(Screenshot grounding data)

______________________________

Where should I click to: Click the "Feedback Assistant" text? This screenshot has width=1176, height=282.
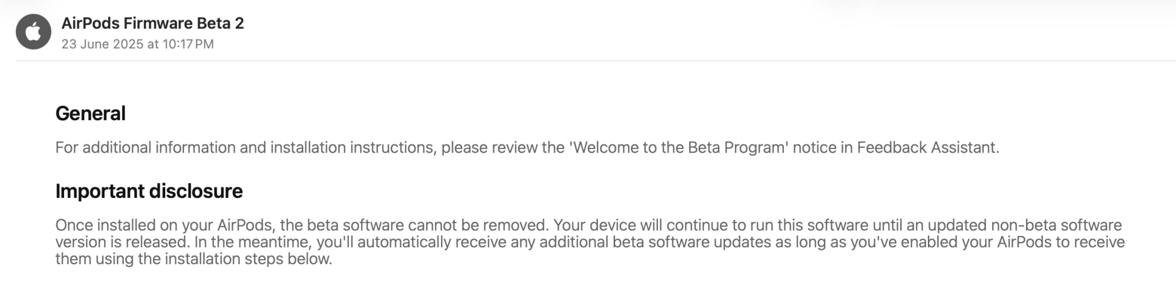coord(927,147)
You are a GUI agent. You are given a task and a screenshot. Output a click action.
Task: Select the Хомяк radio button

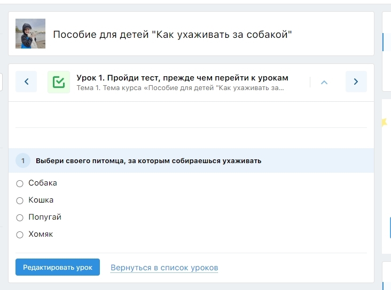[x=20, y=235]

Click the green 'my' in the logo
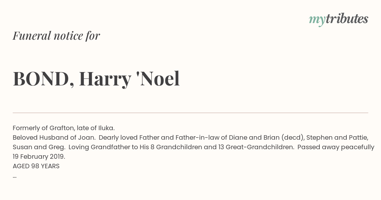[317, 20]
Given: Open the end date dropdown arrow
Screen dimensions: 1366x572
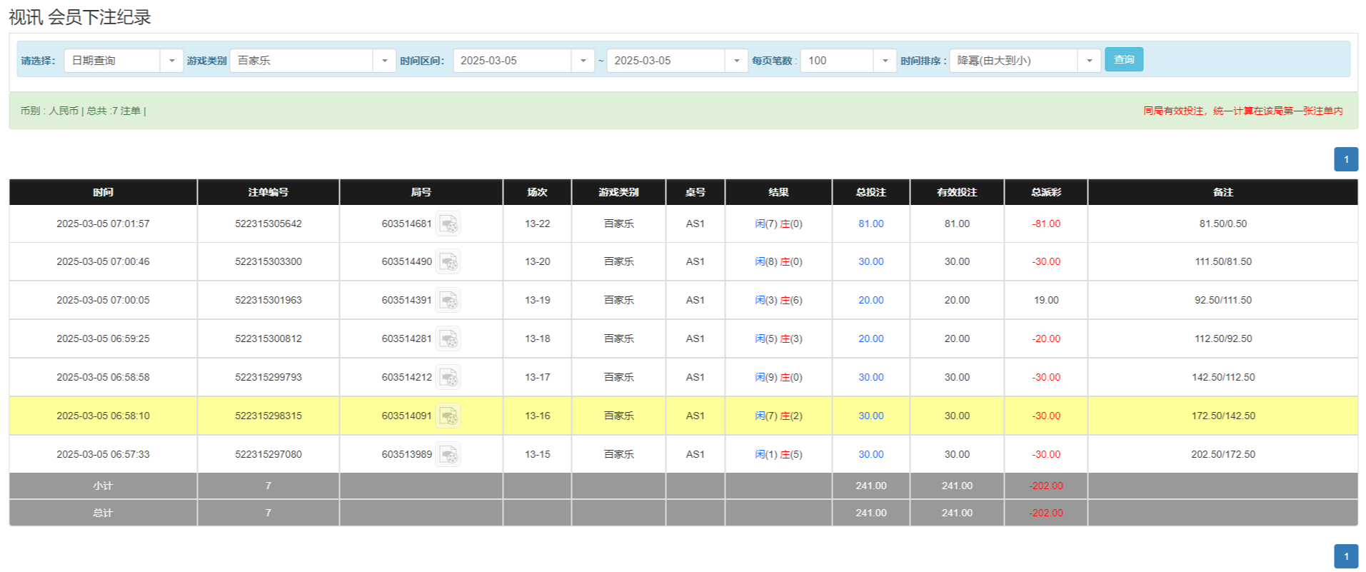Looking at the screenshot, I should click(x=736, y=61).
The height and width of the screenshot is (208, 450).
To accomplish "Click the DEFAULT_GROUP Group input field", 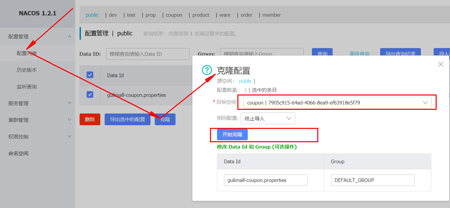I will point(373,180).
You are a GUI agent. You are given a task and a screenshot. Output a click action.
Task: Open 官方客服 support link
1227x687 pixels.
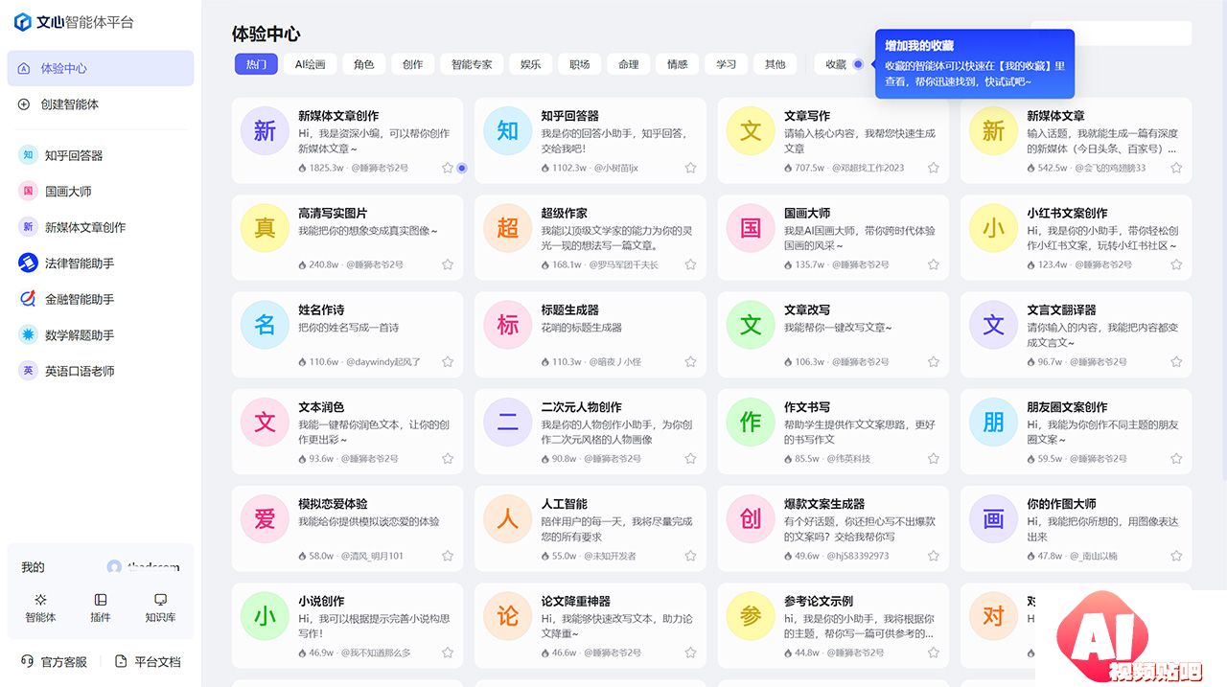click(55, 662)
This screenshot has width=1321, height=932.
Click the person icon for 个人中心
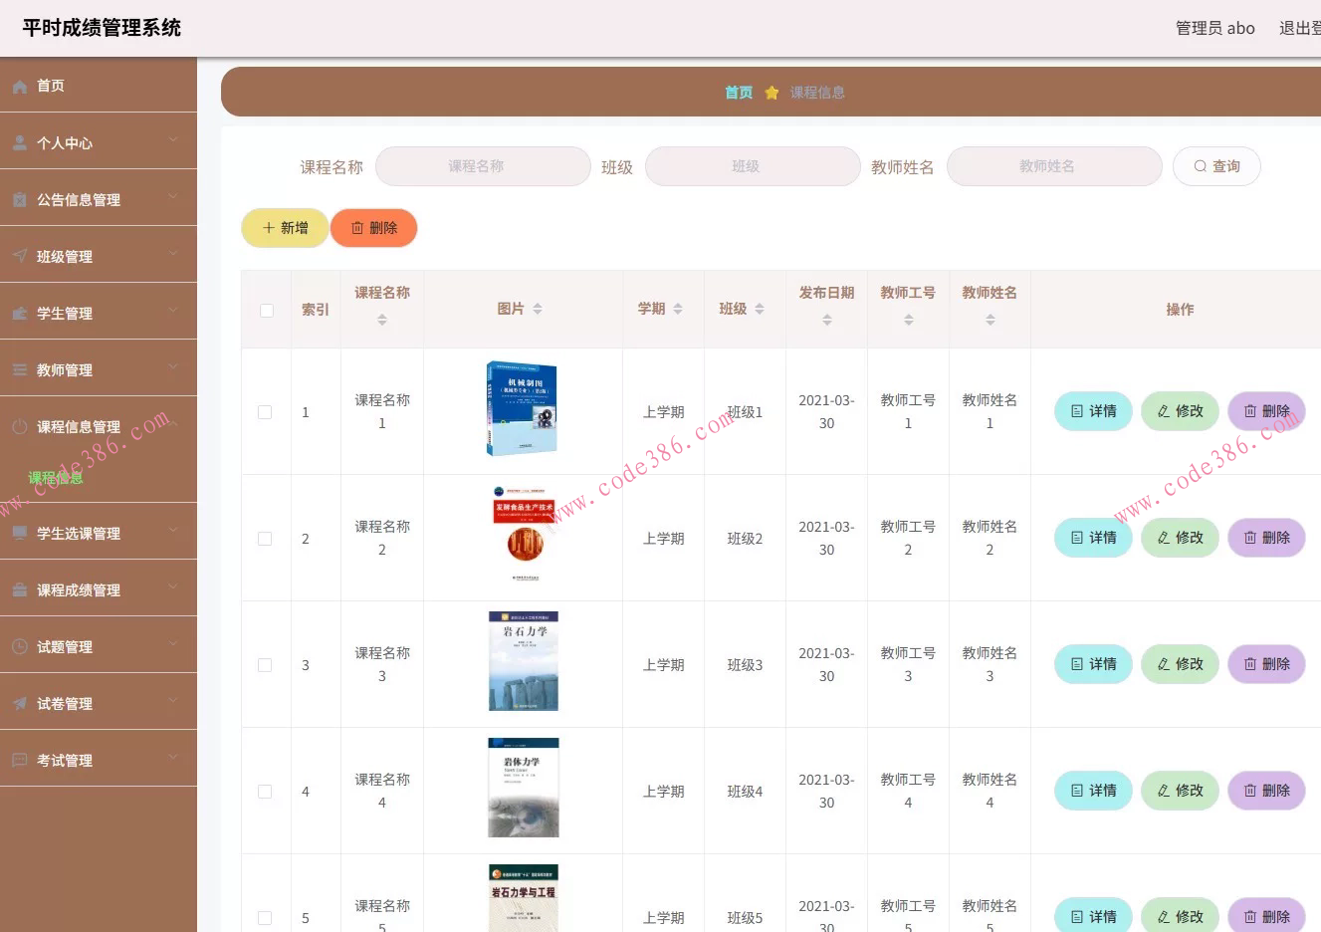pyautogui.click(x=21, y=141)
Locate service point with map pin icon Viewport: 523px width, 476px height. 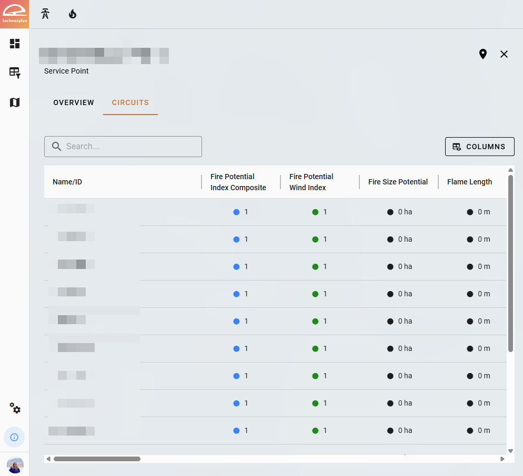[482, 54]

______________________________

▶ _What you have to do_: Output, line for line and exactly, the records above from their first line through the one with "The height and", both ends included, but no pictures.

▶ _Written answer_:
Where should I click to: Click the "Feedback Assistant" text? This screenshot has width=1176, height=282.
coord(927,147)
You are a GUI agent. You are given a task and a screenshot. Output a click action.
Task: Select the Хомяк radio button

[x=20, y=235]

Click the green 'my' in the logo
[317, 20]
Given: Open the end date dropdown arrow
Screen dimensions: 1366x572
Looking at the screenshot, I should click(x=736, y=61).
The height and width of the screenshot is (208, 450).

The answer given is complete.